■ **Exercise brief**
Please take the records that follow and repeat exactly the lines starting with the line with "Tatuajes de videojuegos (370, 1383)" and going on through the line with "No puedo creer…".

■ **Task data**
*** Begin section ***
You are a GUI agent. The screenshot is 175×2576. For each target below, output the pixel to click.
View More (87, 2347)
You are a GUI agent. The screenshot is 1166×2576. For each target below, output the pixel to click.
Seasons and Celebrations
*** End section ***
*** Begin section ***
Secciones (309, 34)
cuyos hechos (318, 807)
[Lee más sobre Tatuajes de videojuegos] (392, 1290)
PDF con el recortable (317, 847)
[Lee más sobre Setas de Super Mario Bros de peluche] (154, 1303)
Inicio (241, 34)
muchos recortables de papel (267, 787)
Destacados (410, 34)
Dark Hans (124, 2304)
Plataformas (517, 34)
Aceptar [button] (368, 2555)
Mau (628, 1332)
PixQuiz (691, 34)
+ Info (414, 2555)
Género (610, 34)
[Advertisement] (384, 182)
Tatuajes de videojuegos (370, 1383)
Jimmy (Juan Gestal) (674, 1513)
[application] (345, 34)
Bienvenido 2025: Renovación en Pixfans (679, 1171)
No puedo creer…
*** End section ***
■ **Completed exercise**
Tatuajes de videojuegos (370, 1383)
Jimmy (Juan Gestal) (674, 1513)
[application] (345, 34)
Bienvenido 2025: Renovación en Pixfans (679, 1171)
No puedo creer…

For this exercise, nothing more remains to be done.